CB: MR and Simon Anderson famously designed and shaped their own boards at the height of their competitive careers, and with the exception possibly of Glen Winton, you were one of the only guys to build your own boards start-to-finish. And you were really young too, still in your teens—how did that start? 

RC: The shaping started by following in my dad’s footsteps and creating better stuff than what he was doing, because I was surfing and had a couple guys riding my boards. I just started redesigning boards, redesigning fin templates, and trying to make things work. Everything I saw out there, not only through my father but everyone else in the industry, I just kind of said, “OK, I’m a kid, I’m 14-years-old, I’m really going to get into shaping, airbrushing, laminating, hot coating, sanding, and building my own boards…everything.” Once I started going in that direction, I had other kids riding my boards and they worked really well. As I got older, there needed to be more performance—the tri-fin, four-fin, the twin-fin—and I just started trying to figure out different ways to make the boards work better. It started evolving on tour. The late 80s were still kind of the same, and then there was a huge change in the early 90s and I had to completely adjust everything. I don’t even know what happened. The boards got to be potato chips and I was like “OK…” I made a board like that and it didn’t work. Most of my designs have been from years of dreaming about an idea—boats, fish, dolphins, sharks—and figuring it out. Looking at water flow, basically. Taking different people’s techniques. Saying, “Maybe this will work…” Staying up all night making a board and using it the next day. The flip-tip and heavy rocker in the tails in the early-to-mid 90s wasn’t really working. The boards got really narrow and thin. I’d get on a wave and be ripping that board—the problem was I’d duck dive and wouldn’t come up. In small, mushy waves it was hard. Then in ’93 or ’94 I said, “Forget this, I’m going to come out with a pig board. An old-school, Simon Anderson shortboard—same thickness [as what most pros were riding] but wider.” So, I made myself a 5’10” that was 19 ½ inches wide, and it worked insane right off the bat. I started riding that. I’m 6-feet-tall and I was riding a 5’10” or 5’11”. The 6’1″ by 18 inches? I went, “Forget this, I’m going short and wide.” I had my OP Pro board, my Bells Beach board [two major events Collins won]. I had all that stuff. Those boards worked insane back then. The OP Pro board was different from the Bells board because of the transitions and the tail rockers. But I’m back to where I used to be—a flat bottom with a little vee through the tail. 

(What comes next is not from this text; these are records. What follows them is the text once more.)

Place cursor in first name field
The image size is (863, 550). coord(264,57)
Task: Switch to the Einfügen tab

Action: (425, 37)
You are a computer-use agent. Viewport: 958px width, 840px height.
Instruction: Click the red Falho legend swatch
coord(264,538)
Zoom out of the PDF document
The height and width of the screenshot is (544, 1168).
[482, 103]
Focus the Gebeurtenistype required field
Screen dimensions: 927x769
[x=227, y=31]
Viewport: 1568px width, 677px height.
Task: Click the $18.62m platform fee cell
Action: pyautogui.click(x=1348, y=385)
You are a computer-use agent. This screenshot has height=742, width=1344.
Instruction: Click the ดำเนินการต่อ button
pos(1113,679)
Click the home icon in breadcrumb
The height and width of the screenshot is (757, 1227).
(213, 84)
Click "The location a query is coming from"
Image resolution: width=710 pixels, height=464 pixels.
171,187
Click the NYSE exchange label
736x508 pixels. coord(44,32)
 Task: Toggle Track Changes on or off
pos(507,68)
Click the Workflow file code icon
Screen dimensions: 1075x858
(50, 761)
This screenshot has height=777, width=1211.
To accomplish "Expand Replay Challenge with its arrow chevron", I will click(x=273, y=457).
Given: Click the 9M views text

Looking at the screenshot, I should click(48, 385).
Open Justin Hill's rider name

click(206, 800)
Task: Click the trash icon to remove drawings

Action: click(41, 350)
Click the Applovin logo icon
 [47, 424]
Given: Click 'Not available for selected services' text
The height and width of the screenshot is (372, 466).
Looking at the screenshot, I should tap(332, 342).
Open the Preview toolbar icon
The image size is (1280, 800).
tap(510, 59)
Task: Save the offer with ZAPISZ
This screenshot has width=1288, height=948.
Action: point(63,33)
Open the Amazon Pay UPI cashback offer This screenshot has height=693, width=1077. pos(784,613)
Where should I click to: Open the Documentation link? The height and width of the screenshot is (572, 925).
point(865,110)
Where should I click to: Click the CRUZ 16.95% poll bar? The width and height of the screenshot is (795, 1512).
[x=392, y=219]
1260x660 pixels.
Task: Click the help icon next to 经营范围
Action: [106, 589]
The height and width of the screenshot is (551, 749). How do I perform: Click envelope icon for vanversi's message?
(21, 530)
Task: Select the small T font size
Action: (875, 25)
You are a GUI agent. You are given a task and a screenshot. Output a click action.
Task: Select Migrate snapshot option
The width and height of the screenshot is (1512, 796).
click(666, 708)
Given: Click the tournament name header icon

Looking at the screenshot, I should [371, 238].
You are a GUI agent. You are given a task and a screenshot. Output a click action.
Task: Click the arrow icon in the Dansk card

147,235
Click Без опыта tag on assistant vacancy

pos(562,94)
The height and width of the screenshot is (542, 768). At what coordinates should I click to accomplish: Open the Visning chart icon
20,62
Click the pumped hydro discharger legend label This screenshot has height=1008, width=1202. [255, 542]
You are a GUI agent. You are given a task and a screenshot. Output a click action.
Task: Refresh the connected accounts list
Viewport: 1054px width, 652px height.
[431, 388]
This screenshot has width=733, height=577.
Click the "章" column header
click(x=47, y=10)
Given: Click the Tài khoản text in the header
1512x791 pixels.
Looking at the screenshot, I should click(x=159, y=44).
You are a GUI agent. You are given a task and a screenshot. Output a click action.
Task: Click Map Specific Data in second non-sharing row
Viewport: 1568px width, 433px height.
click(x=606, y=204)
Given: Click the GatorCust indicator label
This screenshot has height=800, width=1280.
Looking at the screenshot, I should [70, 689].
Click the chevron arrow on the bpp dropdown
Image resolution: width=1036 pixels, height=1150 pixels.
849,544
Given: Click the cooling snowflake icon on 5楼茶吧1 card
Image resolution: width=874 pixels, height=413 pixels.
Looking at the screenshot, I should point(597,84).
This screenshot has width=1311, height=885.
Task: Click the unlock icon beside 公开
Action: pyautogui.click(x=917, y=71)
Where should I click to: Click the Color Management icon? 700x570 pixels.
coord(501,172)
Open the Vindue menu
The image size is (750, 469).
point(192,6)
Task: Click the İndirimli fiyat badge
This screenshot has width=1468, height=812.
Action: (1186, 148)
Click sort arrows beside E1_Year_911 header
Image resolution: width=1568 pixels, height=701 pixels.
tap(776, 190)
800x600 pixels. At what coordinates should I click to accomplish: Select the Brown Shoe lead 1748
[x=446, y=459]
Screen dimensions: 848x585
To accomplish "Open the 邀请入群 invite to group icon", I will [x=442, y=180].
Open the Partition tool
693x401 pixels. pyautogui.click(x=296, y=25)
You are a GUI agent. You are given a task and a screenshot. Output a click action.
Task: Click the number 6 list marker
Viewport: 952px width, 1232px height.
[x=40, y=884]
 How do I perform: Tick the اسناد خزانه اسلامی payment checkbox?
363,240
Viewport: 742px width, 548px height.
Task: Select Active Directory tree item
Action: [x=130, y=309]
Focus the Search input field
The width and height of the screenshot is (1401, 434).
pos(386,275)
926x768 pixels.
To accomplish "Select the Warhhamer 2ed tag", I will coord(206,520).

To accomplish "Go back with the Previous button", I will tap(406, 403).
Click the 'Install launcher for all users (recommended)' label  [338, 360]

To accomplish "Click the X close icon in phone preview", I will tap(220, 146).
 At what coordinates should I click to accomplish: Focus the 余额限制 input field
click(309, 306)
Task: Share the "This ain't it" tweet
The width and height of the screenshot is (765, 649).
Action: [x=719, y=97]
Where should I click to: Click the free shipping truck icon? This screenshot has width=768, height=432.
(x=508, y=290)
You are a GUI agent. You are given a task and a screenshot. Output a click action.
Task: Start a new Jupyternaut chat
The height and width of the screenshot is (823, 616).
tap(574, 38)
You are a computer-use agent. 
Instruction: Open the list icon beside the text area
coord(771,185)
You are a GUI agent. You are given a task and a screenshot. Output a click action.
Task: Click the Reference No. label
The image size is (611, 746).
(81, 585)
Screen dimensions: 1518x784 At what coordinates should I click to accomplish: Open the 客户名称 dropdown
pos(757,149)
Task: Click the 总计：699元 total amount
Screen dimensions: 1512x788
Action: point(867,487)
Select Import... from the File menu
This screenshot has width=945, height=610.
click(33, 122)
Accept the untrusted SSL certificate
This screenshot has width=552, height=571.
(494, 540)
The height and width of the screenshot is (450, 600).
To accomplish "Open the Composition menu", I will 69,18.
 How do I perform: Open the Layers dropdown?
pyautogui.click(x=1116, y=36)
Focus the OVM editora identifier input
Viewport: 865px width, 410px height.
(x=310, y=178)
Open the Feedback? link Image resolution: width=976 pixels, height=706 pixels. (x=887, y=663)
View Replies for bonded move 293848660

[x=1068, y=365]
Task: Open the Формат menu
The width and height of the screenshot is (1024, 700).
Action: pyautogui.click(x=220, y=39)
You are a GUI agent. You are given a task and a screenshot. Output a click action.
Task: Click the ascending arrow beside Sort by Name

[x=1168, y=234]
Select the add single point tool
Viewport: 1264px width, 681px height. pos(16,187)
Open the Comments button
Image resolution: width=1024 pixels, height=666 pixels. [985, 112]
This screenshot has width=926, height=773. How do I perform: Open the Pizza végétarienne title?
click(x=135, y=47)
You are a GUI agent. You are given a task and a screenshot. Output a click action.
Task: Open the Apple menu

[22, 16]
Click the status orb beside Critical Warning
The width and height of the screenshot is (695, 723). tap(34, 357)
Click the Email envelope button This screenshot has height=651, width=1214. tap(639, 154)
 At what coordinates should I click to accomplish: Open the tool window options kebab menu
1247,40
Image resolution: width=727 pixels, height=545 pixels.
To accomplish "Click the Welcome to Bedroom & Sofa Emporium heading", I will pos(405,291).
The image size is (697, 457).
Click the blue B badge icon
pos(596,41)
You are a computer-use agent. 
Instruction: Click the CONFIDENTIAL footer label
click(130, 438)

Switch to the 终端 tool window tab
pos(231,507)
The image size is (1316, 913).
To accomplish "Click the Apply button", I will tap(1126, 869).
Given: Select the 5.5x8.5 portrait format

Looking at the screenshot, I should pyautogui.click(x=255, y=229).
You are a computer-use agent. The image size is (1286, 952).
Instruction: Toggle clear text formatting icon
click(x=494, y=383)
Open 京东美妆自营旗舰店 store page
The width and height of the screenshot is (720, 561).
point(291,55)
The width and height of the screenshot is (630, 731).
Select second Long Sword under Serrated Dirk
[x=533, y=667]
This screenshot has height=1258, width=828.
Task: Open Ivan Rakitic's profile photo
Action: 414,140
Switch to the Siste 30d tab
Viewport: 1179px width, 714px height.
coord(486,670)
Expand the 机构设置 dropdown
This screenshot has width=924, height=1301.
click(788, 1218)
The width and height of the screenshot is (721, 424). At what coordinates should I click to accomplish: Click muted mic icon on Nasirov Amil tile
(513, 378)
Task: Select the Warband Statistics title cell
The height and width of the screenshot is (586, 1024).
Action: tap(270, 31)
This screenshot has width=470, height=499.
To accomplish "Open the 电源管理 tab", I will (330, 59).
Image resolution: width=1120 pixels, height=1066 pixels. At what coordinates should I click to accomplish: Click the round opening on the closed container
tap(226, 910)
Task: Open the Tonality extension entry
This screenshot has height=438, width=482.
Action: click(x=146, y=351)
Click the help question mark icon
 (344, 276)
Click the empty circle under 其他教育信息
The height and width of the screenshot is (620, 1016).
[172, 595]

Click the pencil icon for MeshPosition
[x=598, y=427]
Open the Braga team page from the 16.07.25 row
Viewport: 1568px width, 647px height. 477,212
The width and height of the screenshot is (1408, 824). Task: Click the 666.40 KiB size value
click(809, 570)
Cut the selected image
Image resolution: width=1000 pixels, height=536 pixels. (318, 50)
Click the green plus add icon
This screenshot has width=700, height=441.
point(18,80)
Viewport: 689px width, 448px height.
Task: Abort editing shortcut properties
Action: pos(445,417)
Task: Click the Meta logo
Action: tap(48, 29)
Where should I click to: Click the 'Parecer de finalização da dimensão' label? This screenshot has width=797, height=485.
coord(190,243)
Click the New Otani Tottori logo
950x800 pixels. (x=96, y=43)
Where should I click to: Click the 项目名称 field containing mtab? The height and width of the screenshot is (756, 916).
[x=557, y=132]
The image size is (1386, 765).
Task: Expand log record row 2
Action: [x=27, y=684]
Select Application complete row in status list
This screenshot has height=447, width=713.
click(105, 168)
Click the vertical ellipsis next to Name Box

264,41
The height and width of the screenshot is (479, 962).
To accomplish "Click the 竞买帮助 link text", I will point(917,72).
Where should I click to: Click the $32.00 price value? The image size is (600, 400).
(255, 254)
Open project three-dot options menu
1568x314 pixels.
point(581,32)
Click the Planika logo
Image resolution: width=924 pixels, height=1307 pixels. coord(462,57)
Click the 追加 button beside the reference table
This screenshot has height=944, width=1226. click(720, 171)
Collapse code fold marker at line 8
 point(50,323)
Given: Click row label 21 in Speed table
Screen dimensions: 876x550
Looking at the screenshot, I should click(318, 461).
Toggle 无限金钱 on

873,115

The Bosworth Mohawk. The flashing, neon wetsuits. The suicide drops and death floaters. Richie Collins was surfing as dramatic expression. Huntington Pier, 1989. Photo by Peter Brouillet. 

CB: So, what happened when it all clicked for you competitively?

RC: When you’re winning like that, you’re kinda like, “I’m king of the world. I can do this.” But the realization is that it’s all luck. You could be the best surfer in the world and if you don’t have the luck in a competition, if you don’t know how to surf a competition, you don’t have it. To be honest, Matt Archbold, back in the day, he was the best surfer in the world, hands down. The best raw, out-of-control, all-around surfer in the world. In a contest, though, he couldn’t put it together. He was like Andy Irons—when Andy put it together he won three World Titles. If Matt Archbold could have focused and got some help, he could have won I don’t know how many World Titles. He kicked all of our asses.